From: karthikbalaguru on 20 Dec 2009 10:42 Hi, Two set of codes can be compared by using beyond compare or other equivalent software to determine the areas of differences and the areas of similarities. But, there are scenarios in which the same logic would be used by 2 set of programs/softwares but that the variable names might be different. So, how to determine this without executing the program ? Is there any tool that will help in identifying the existence of similar logics in two different programs ? Any ideas ? Thx in advans, Karthik Balaguru
From: Malcolm McLean on 20 Dec 2009 14:20 "karthikbalaguru" <karthikbalaguru79(a)gmail.com> wrote in message news: > Two set of codes can be compared by using > beyond compare or other equivalent software > to determine the areas of differences and the > areas of similarities. But, there are scenarios > in which the same logic would be used by 2 set of > programs/softwares but that the variable names > might be different. So, how to determine this > without executing the program ? Is there any tool > that will help in identifying the existence of similar > logics in two different programs ? Any ideas ? > I think such exist. Whilst in the general case "do two programs have the same output for the same input?" is the same as the halting problem, you are probably not interested in the general case, but intwo programs which have been copied from the same source, with identifiers changed and maybe a few minor control paths added.

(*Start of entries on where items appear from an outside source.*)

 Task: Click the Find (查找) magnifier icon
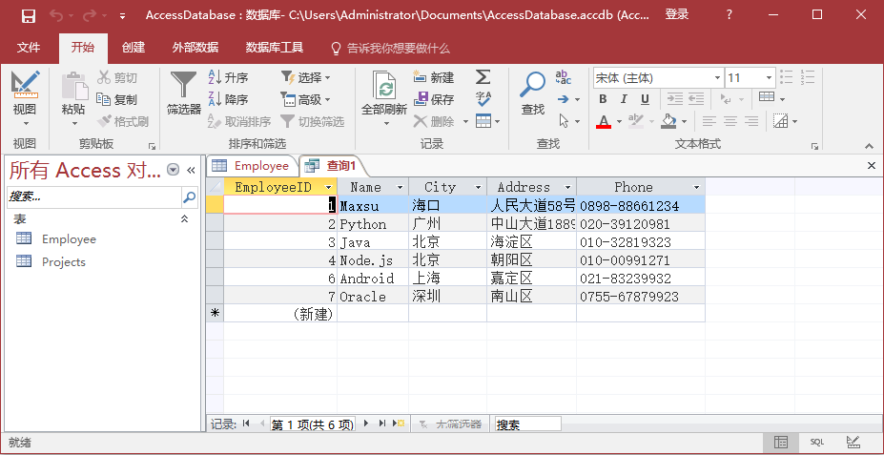pyautogui.click(x=532, y=86)
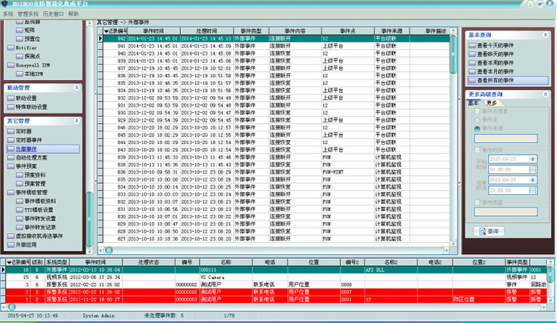
Task: Open the start date dropdown 2015-04-27
Action: [x=533, y=159]
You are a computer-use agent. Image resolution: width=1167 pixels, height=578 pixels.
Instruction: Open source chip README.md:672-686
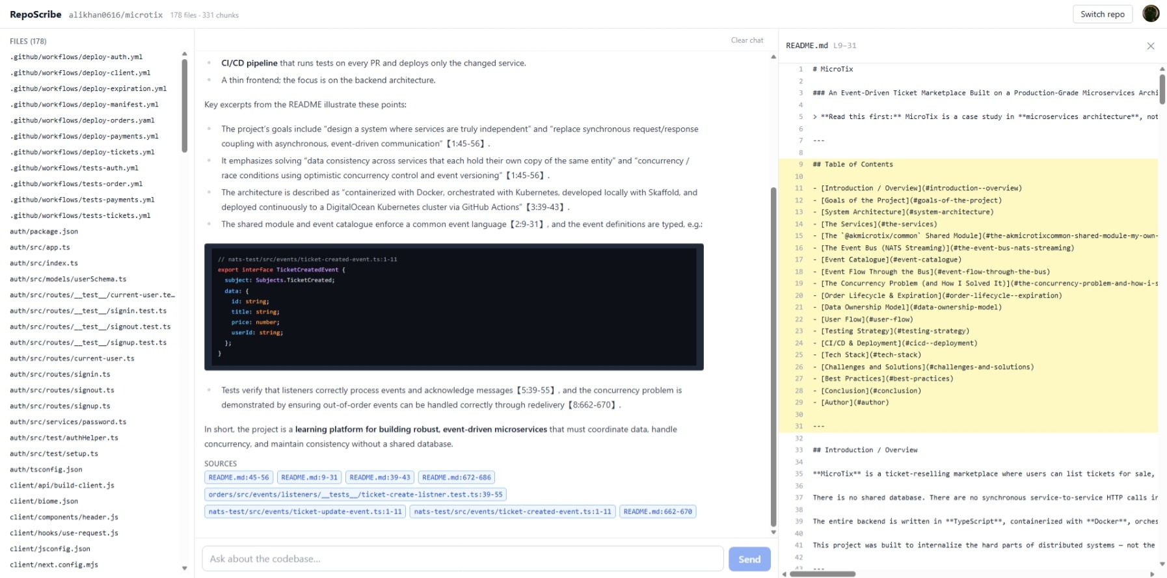[457, 477]
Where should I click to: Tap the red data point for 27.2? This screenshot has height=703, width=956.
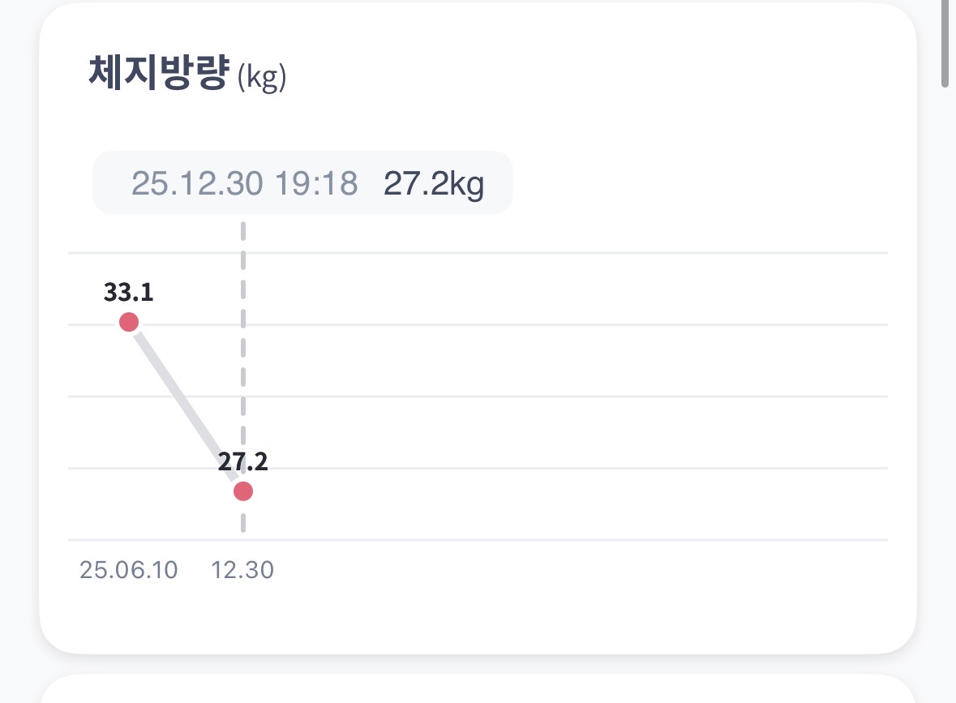[242, 491]

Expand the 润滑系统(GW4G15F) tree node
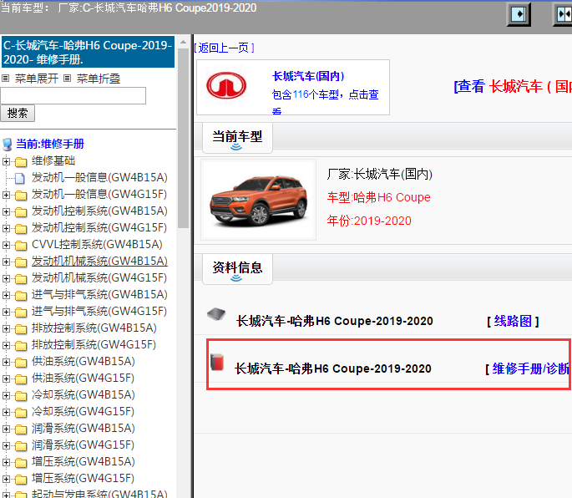[7, 445]
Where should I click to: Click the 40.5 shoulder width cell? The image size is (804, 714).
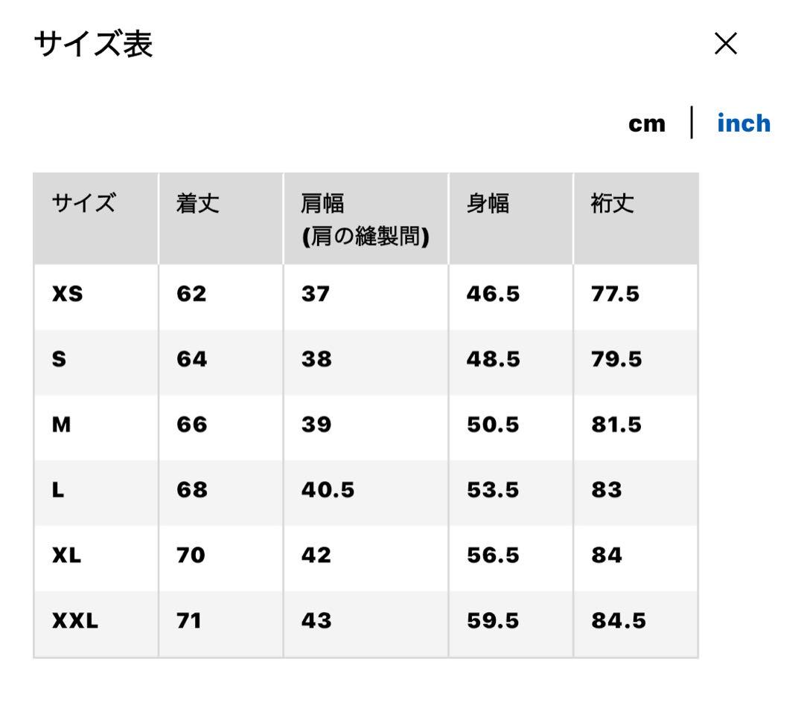click(328, 491)
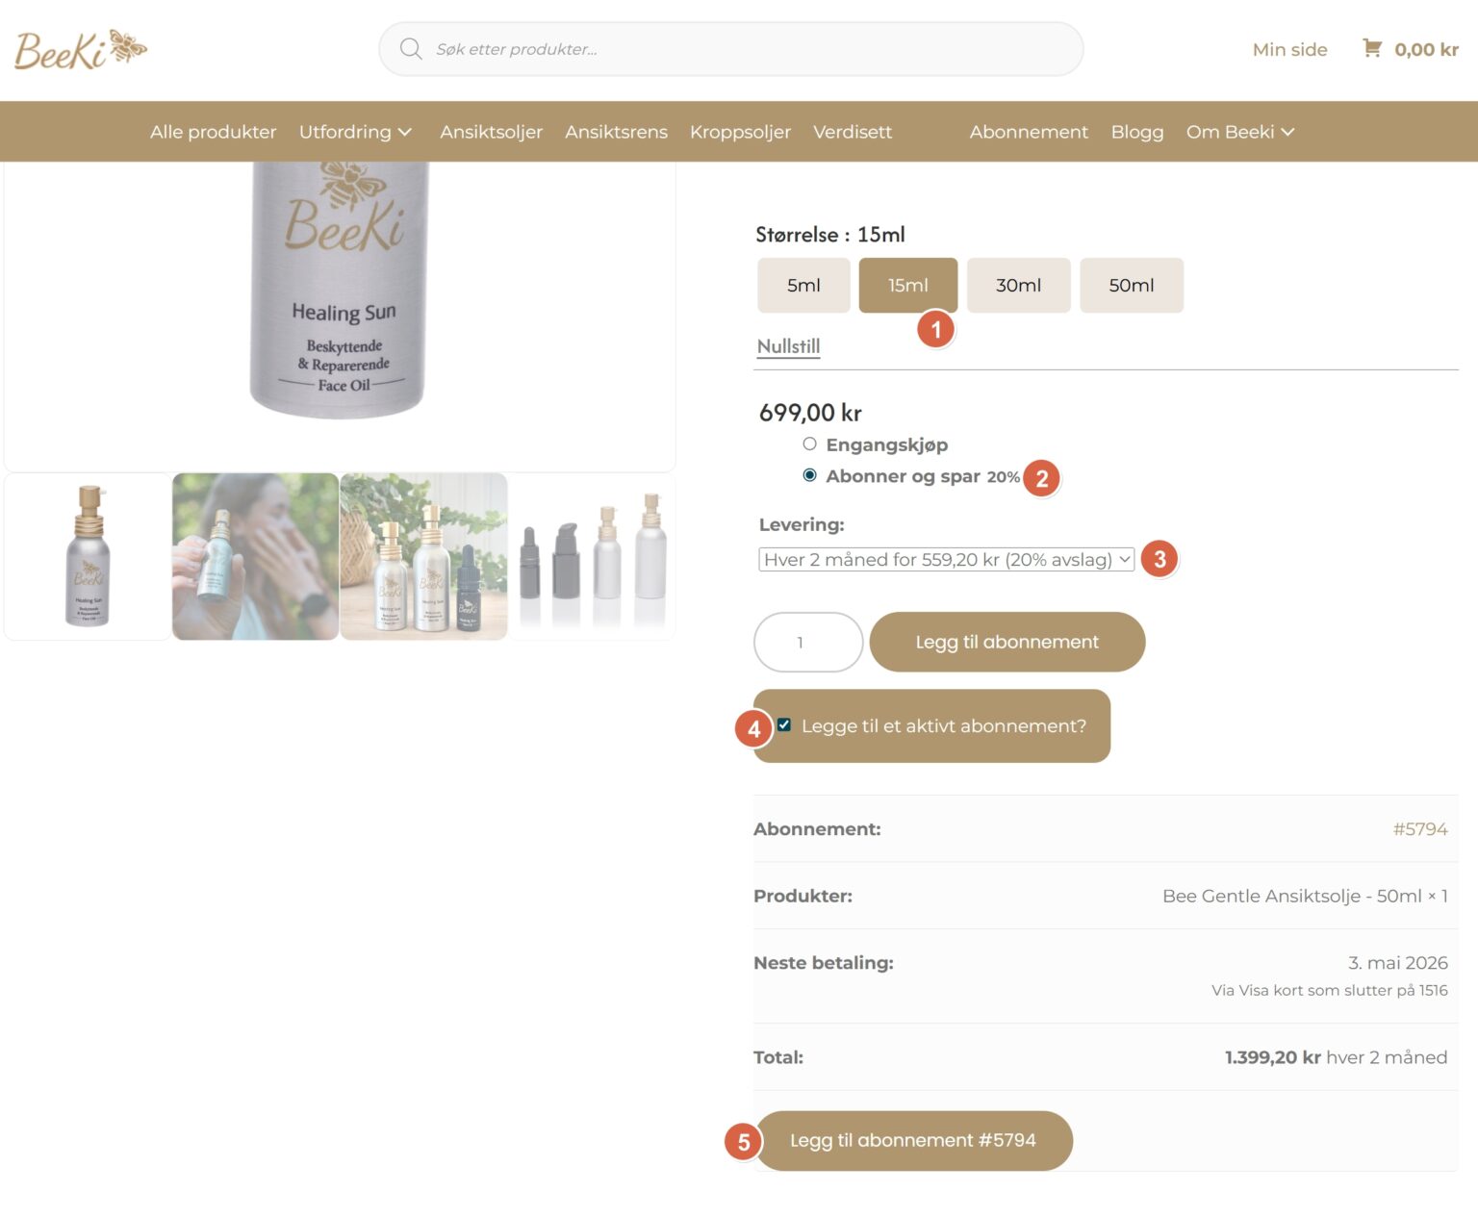
Task: Click the quantity input field
Action: (x=807, y=643)
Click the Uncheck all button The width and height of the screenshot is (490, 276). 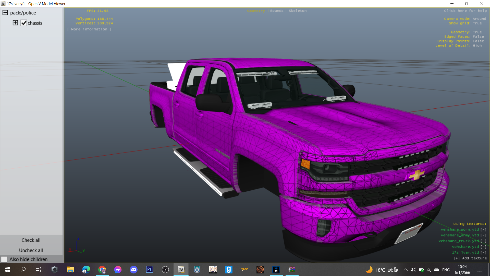(31, 250)
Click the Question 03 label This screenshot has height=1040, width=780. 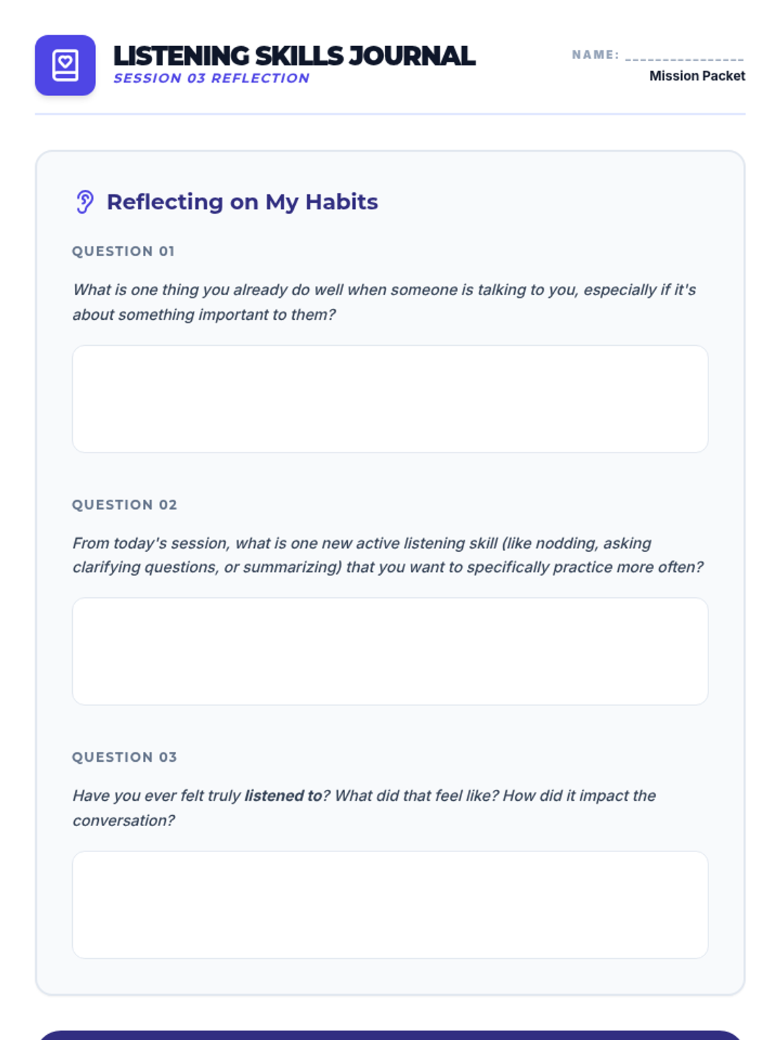[x=124, y=757]
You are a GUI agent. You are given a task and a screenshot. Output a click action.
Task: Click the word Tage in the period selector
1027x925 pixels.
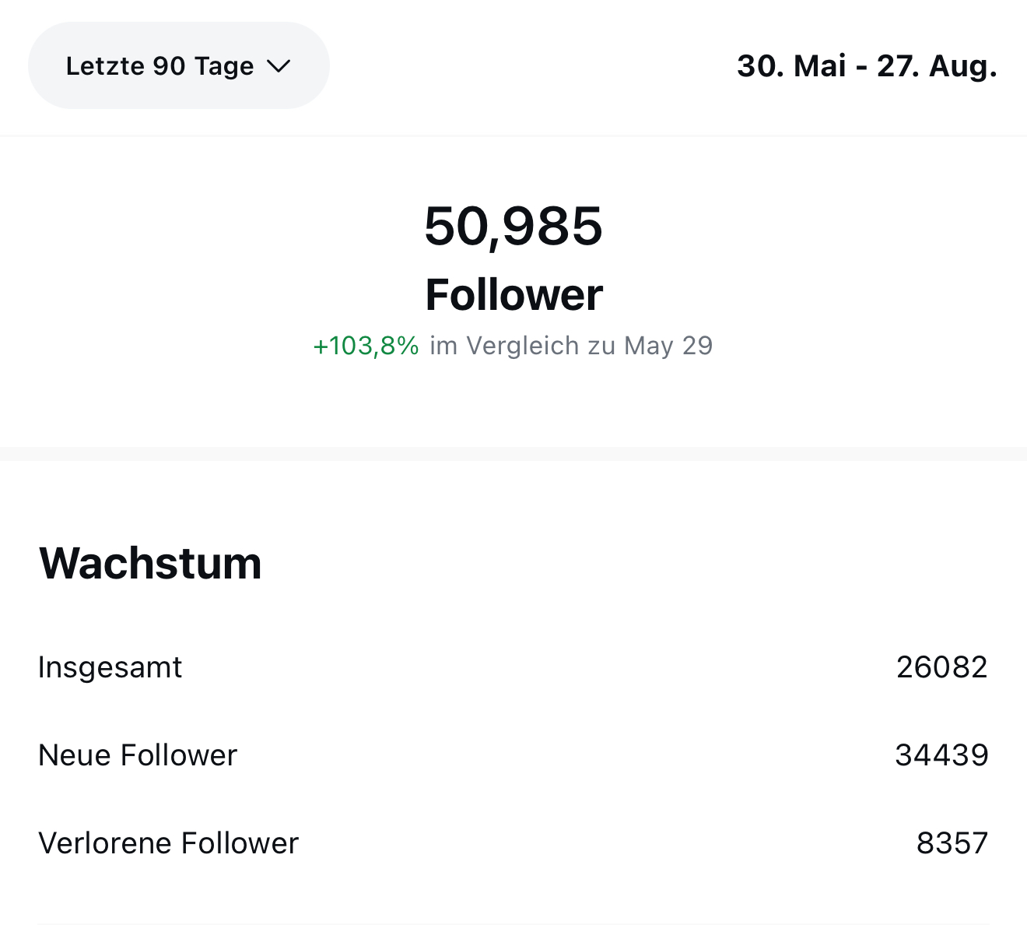[x=224, y=66]
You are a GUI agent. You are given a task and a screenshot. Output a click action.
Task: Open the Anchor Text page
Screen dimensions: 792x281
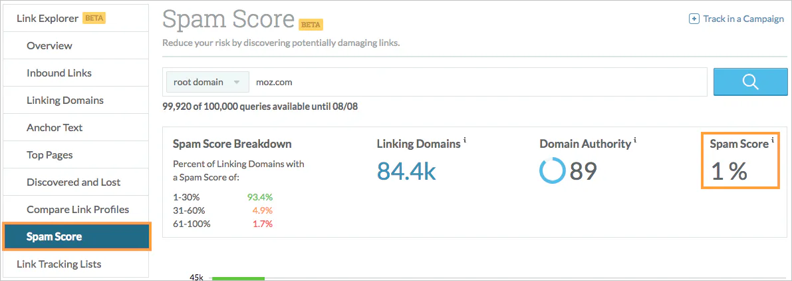[x=55, y=128]
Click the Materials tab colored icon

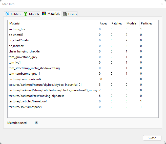44,14
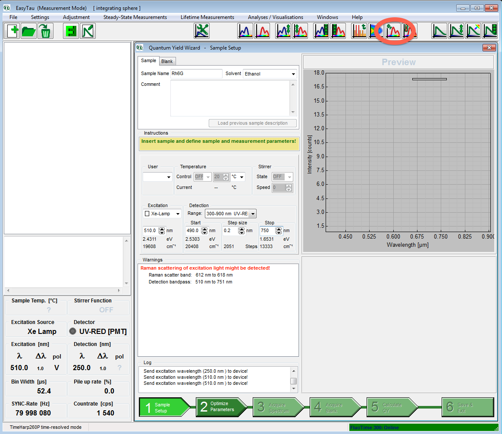The image size is (502, 434).
Task: Open the User dropdown list
Action: (168, 177)
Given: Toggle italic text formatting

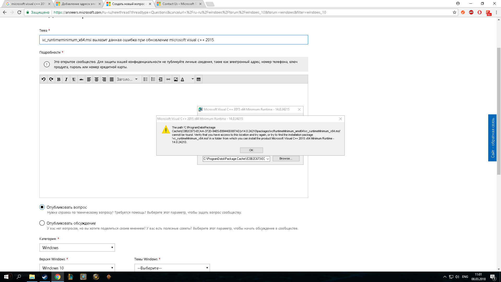Looking at the screenshot, I should (66, 79).
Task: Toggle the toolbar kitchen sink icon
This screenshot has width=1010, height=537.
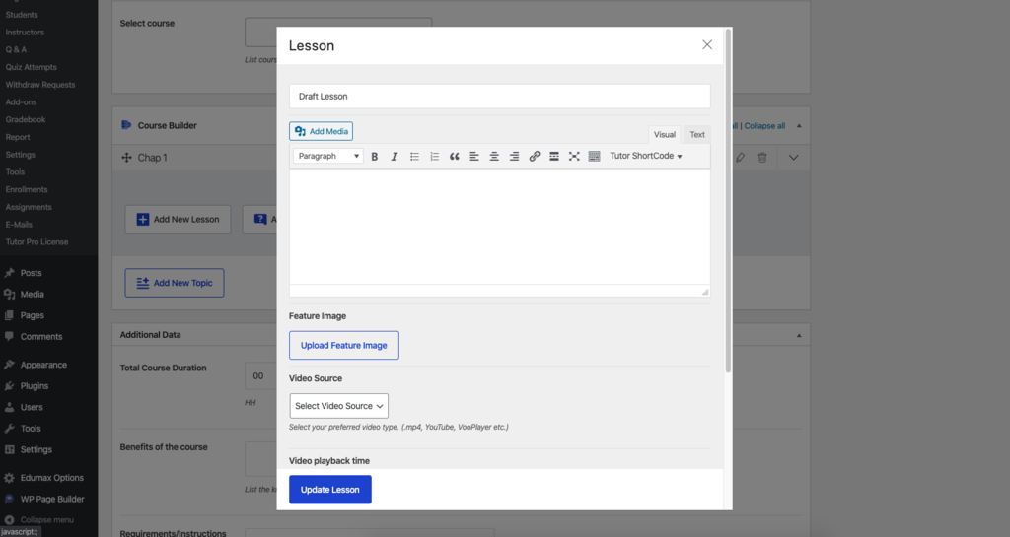Action: pos(594,157)

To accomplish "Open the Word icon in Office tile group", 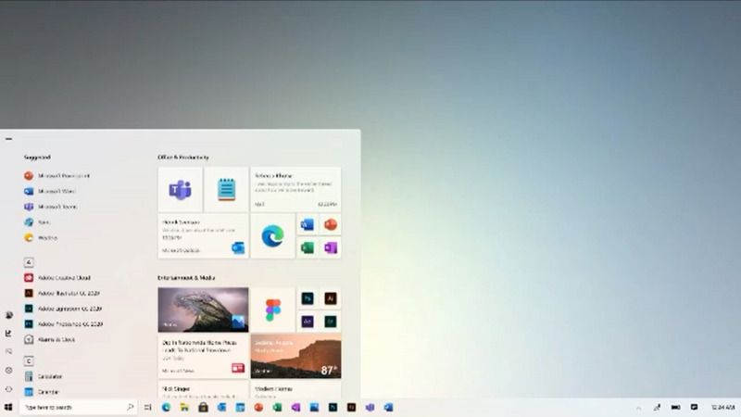I will click(x=307, y=225).
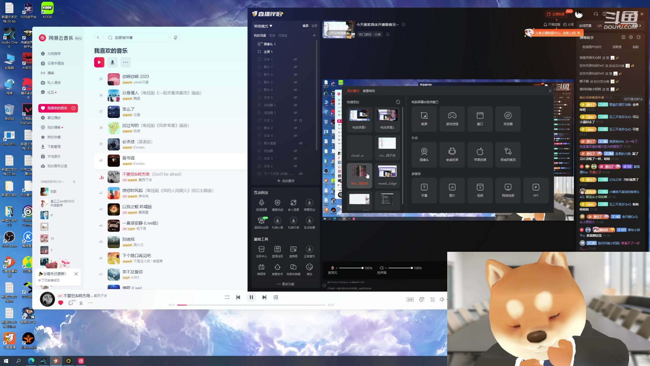Switch to 查看帮助 tab in dialog
Screen dimensions: 650x366
[x=369, y=91]
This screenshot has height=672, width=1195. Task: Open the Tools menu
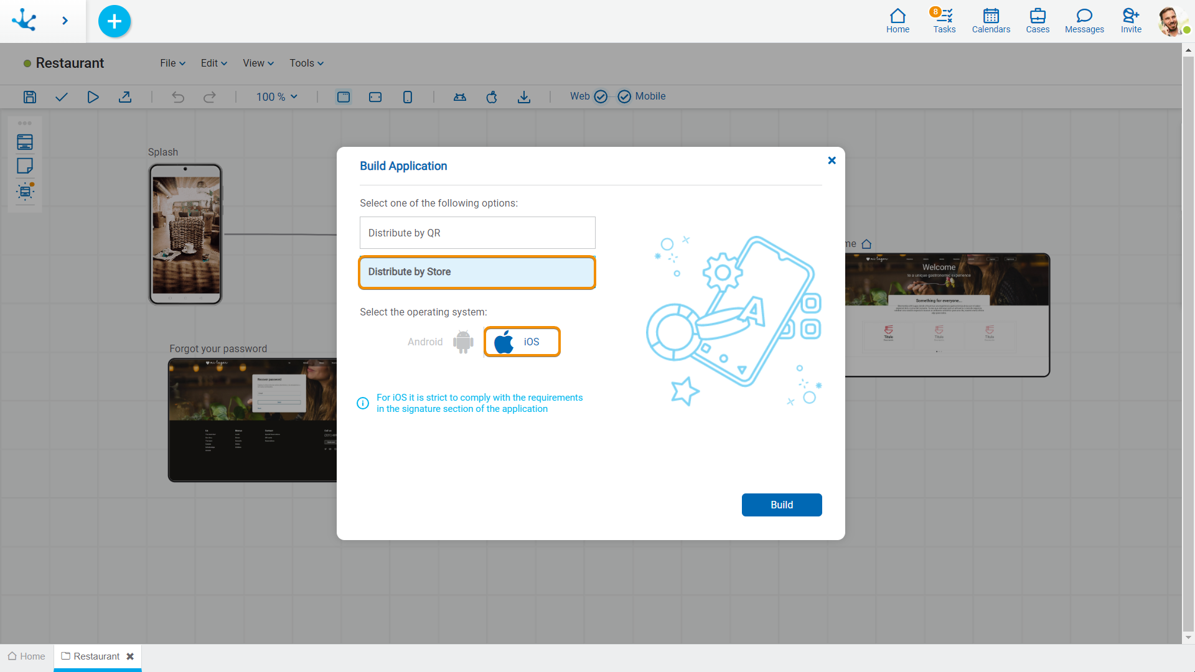tap(306, 63)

From: spinoza1111 on 22 Dec 2009 07:10 On Dec 20, 11:42 pm, karthikbalaguru <karthikbalagur...(a)gmail.com> wrote: > Hi, > Two set of codes can be compared by using > beyond compare or other equivalent software > to determine the areas of differences and the > areas of similarities. But, there are scenarios > in which the same logic would be used by 2 set of > programs/softwares but that the variable names > might be different. So, how to determine this > without executing the program ? Is there any tool > that will help in identifying the existence of similar > logics in two different programs ? Any ideas ? > > Thx in advans, > Karthik Balaguru As others have pointed out, the general problem is equivalent to the Halting problem and is not solvable by an automated tool. However, there are useful levels of similarity, where "similarity" is a generalized identity: (1) Similarity after compiler lexical analysis: "printf( \"Hello world\ \n\" );" as a fragment is similar in this way to "printf(\"Hello world\ \n\");" (2) Similarity after parsing: "int a; a = 1+1;" is similar in this sense to "int b; b = 1+1;" (3) Similarity after code motion, elimination and optimization that preserves intent: "int a; int b; a = 0; b = 0;" is similar to "int b; int a; b = 0; a = 0;". "if (b || -1) c();" is similar in this sense to "c();" Factoring compilers better and providing an open architecture would allow us to use compilers for far more than merely compiling. Instead of shipping compilers, we should ship components. But, it's much more amusing here to engage in the politics of personal destruction.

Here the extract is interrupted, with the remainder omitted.